I've had this idea but i'm not sure if it's formally valid:
$$\displaystyle\int_0^\infty\sum_{n=0}^\infty(-1)^n\frac{x^{2n}}{(2n+1)!}= \\ \displaystyle\lim_{M\to\infty}\displaystyle\int_0^M\sum_{n=0}^\infty(-1)^n\frac{x^{2n}}{(2n+1)!}= \\ \displaystyle\lim_{M\to\infty}\displaystyle\int_0^M\sum_{n=0}^\infty(-1)^n\frac{t^{n}}{(2n+1)!}= \\ \text{This is a power series so we can integrate each member separably } \\ \displaystyle\lim_{M\to\infty}\sum_{n=0}^\infty\displaystyle\int_0^M(-1)^n\frac{t^{n}}{(2n+1)!}= \\ \displaystyle\lim_{M\to\infty}\sum_{n=0}^\infty\displaystyle\int_0^M(-1)^n\frac{x^{2n}}{(2n+1)!}= \\ (\text{Using Newton-Leibniz formula}) \\ \displaystyle\lim_{M\to\infty}\sum_{n=0}^\infty\frac{(-1)^n}{(2n+1)!}\frac{M^{2n+1}}{(2n+1)}-\sum0 $$ And because power series-es have uniform convergence the radius has unchanged so if this sum converges therefore the original $\displaystyle\int_0^\infty\frac{\sin x}{x}dx$ converges.

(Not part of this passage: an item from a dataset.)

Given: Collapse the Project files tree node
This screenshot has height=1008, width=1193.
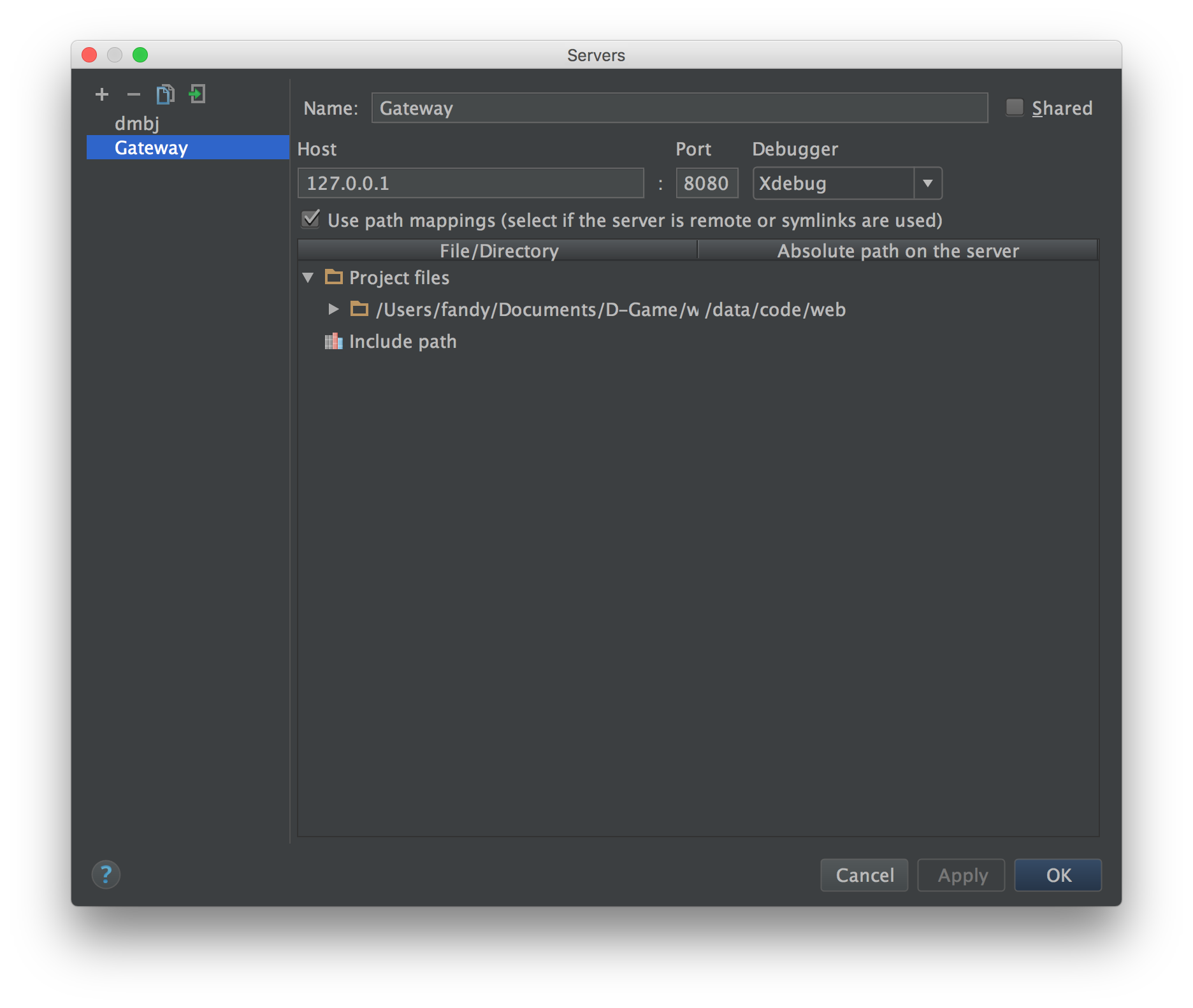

Also $\sum_{n=0}^\infty\frac{x^n}{n!}$ has infinite radius of convergence, but of course $$ \lim_{x\to\infty}\sum_{n=0}^\infty\frac{x^n}{n!}=\infty $$ It's true that your series has alternating signs, so the example is not of the same kind, but it's too week an argument.
Note also that the integral $$ \int_0^\infty\frac{\sin x}{x}\,dx $$ is only “conditionally convergent”, in the sense that $$ \int_0^\infty\left|\frac{\sin x}{x}\right|\,dx $$ does not converge.
The usual proof is by considering the integral as $$ \int_0^1\frac{\sin x}{x}\,dx+ \int_1^\infty\frac{\sin x}{x}\,dx $$ where the first term poses no problem because the function has a removable singularity at $0$.
The second term is computed by parts: $$ \int_1^t\frac{\sin x}{x}\,dx= \Bigl[\frac{-\cos x}{x}\Bigr]_1^t-\int_1^t\frac{\cos t}{t^2}\,dt $$ Again, the first term poses no issue and $$ \left|\frac{\cos t}{t^2}\right|\le\frac{1}{t^2} $$ so the integral is absolutely convergent. Here you may possibly use power series, but I don't think it's worth the trouble.